California’s unprecedented law requiring all public companies headquartered there to have at least one female board member by 2020 is drawing lawsuits, reports Axios' Courtenay Brown.
- Why it matters: Pressure to diversify corporate boards has historically come from shareholders and special interest groups. With California's law poised to take effect — and at least three states weighing similar legislation — critics are raising the question of government overreach.
The law sets a penalty of $100,000 in fines for public companies that don't have at least one woman on their board by the end of 2019.
- Opponents are hoping to block the law before it gets stricter: By 2021, companies with five-person boards will have to have at least two women, while boards of six or more will have to have three.

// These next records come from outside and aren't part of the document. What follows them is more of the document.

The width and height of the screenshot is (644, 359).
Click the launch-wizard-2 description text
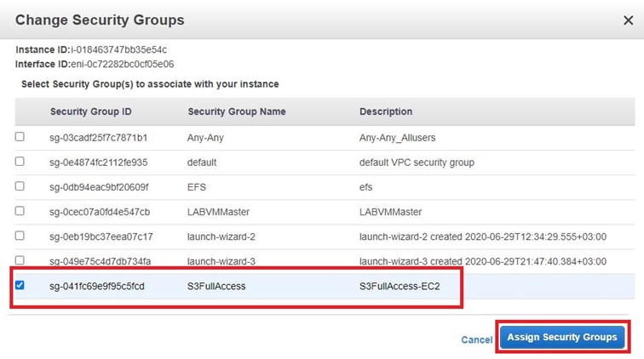[483, 236]
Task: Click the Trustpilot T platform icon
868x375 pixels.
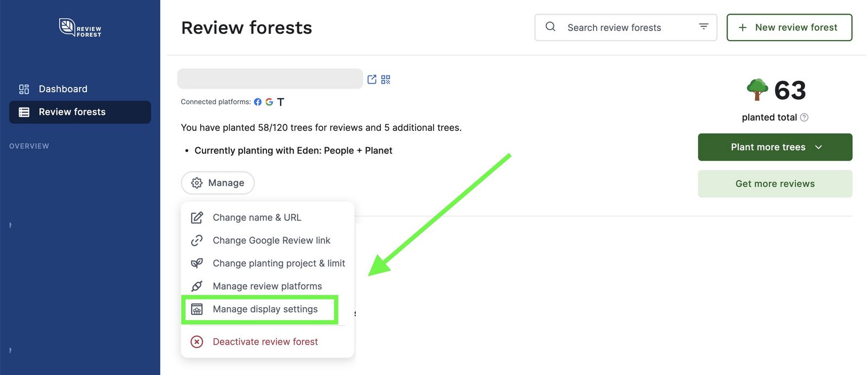Action: point(280,102)
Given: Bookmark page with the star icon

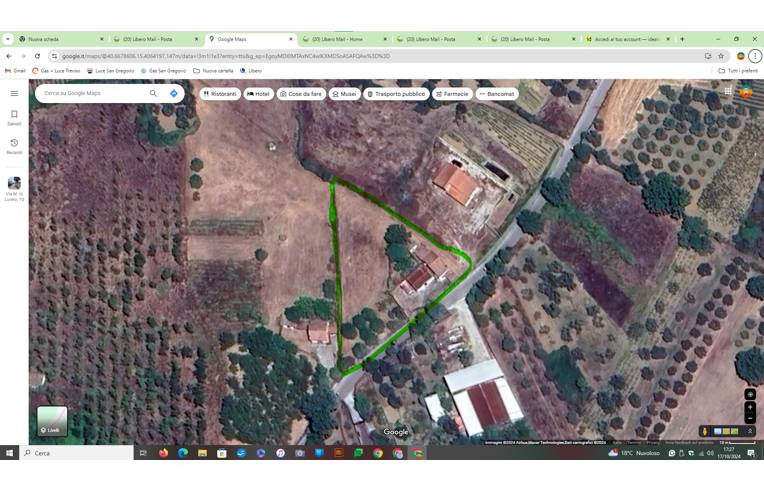Looking at the screenshot, I should tap(721, 56).
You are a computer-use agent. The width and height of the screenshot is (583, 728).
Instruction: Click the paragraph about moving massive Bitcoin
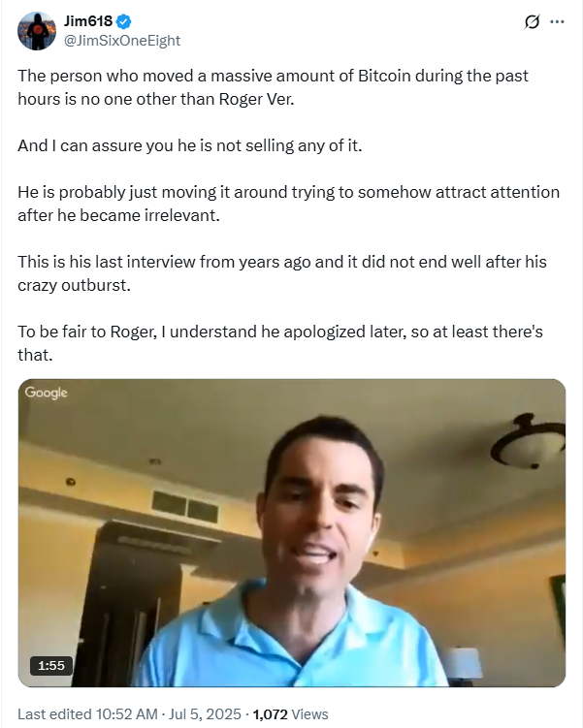tap(273, 87)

- Companies that refuse to comply more than once will be fined $300,000 per seat that should be filled by a woman.
The other side: A coalition led by the California Chamber of Commerce, said in a letter to lawmakers that by focusing "only on gender," the law "potentially elevates it as a priority over other aspects of diversity."
- In one of the ongoing lawsuits, the lead lawyer told the AP: "The law mandates exactly what the equal protection clause forbids — taking into account things like sex or race" in hiring.
The big picture: Most big companies subject to the law — like Google, Wells Fargo and Disney — have had women on their boards for years, prodded, in some cases, by backlash against all-male boardrooms.
- 70 of the 602 publicly traded companies headquartered in California were not in compliance as of July, according to research by Clemson University and the University of Arizona.
What’s next: Lawmakers in other states, including Massachusetts, New Jersey, and Washington, hope to follow California's lead.